Despite these assumed differences, the knowledge concerning the safety and efficacy of IVT in PCS is sparse due to various causes as lack of randomized controlled trials or phase IV studies that were concerned with the safety and efficacy of IVT according to type of circulation affected, starting from NINDS to ATLANTIS study, so further studies are needed to assess the efficacy of IVT in PCS [2,3,4,5,6].

To our knowledge studies done in Egypt assessing IVT outcome according to affected arterial territory are limited. Most of such studies either assessed IVT outcome in comparison to conservative treatment or assessed IVT outcome in ACS only [7, 8].

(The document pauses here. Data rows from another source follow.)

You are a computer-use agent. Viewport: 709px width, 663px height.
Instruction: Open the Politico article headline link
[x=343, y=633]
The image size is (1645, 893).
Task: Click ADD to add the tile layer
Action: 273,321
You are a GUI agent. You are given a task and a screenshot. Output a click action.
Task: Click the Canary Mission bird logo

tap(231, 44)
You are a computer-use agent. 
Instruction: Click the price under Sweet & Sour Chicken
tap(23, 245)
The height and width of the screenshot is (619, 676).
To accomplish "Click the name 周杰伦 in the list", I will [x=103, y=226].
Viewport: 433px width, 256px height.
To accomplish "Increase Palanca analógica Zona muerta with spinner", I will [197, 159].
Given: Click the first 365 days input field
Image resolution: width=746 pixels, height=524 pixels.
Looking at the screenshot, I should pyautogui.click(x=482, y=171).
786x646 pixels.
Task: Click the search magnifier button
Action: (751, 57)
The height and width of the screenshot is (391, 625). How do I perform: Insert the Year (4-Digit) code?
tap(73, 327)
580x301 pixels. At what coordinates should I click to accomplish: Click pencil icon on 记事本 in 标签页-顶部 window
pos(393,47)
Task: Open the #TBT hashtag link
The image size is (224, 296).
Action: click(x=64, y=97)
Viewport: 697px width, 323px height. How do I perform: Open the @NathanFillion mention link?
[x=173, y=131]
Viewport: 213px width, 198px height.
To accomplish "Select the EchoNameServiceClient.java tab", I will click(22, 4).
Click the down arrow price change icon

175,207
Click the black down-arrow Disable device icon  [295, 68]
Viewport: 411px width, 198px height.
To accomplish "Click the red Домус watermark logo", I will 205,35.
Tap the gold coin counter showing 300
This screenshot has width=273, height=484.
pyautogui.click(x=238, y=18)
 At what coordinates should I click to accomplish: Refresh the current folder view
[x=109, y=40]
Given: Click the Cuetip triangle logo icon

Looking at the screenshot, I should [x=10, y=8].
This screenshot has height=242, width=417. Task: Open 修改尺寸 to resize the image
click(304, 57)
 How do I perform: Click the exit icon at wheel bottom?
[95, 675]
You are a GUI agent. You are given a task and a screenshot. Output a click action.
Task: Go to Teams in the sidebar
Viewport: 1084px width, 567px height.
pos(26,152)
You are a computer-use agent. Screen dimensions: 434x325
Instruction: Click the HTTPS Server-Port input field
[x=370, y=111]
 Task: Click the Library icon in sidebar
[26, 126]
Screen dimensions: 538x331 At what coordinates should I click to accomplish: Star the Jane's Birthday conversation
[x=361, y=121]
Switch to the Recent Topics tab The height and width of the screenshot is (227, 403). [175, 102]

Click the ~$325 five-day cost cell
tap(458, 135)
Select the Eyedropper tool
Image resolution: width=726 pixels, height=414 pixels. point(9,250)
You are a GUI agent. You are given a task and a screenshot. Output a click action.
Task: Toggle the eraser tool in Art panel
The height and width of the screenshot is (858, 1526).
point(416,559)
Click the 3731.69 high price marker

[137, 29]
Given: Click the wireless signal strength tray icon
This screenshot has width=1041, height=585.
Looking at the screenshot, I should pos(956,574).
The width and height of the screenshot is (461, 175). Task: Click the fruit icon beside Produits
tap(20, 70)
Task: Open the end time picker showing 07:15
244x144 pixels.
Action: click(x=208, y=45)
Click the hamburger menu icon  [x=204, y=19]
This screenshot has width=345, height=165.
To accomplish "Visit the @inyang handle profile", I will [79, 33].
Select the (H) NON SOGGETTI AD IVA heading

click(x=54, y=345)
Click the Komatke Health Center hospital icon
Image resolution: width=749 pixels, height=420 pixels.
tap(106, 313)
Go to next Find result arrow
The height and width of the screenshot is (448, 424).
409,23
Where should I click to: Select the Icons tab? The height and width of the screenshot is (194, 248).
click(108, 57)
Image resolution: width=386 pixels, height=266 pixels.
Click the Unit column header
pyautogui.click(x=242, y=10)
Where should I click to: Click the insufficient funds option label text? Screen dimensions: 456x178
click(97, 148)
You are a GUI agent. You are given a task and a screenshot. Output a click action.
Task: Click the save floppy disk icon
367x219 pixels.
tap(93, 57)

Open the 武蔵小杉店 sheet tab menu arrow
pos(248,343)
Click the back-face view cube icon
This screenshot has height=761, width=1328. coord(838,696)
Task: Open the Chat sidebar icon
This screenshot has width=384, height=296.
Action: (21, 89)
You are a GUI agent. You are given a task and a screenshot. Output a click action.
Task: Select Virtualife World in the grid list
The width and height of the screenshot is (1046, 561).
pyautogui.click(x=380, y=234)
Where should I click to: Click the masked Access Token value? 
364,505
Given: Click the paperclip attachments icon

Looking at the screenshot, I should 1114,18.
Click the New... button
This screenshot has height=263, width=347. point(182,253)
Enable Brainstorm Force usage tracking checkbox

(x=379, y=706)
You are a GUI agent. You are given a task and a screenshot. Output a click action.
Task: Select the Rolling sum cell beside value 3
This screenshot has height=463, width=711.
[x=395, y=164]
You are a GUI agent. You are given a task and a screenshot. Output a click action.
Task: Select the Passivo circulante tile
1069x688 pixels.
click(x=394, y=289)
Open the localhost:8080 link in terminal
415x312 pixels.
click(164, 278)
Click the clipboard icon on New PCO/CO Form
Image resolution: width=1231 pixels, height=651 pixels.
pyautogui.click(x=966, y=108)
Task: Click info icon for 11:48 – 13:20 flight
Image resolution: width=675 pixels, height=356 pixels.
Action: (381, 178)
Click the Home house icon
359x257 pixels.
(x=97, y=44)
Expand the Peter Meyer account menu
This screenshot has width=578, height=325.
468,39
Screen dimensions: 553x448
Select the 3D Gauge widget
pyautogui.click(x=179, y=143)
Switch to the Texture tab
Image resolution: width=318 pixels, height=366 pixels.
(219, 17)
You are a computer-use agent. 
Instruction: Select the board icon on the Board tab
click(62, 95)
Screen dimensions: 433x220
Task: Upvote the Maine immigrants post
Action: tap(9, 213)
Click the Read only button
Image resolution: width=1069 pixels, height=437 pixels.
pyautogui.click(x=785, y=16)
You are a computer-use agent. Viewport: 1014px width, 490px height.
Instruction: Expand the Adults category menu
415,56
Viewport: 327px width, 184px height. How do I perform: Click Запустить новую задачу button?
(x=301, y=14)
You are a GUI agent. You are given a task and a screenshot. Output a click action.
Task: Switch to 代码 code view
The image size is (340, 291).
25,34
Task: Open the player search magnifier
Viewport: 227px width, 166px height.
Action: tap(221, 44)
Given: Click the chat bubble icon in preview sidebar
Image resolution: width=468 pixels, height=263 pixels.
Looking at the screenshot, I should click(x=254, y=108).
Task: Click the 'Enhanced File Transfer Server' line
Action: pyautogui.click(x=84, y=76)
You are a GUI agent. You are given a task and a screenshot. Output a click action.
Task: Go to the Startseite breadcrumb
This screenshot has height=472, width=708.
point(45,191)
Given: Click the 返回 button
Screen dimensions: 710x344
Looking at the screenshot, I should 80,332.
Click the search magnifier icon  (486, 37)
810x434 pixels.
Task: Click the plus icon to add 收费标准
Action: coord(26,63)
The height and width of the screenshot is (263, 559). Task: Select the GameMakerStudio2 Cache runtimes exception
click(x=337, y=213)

In this study, we aimed to assess relative frequency and outcome after IVT in both ACS and PCS patients presenting to stroke centers of Ain Shams University hospitals.

Methods

After receiving an ethical approval from Ain Shams University Ethical committee, this prospective cohort study was conducted along a period from February 2016 till May 2019 on acute ischemic stroke patients who presented to the stroke centers of Ain Shams University hospitals and were eligible to receive r-tPA.

Patients were enrolled after a formal written consent and were subjected to a full neurological assessment including history and examination.

The cases enrolled were those with clinical presentation of acute ischemic cerebrovascular stroke, within 4.5 h from stroke onset, excluding those who were not eligible for IVT, those with history of recurrent cerebrovascular insult, patients whom underwent endovascular thrombectomy, and those injected depending on radiological mismatch.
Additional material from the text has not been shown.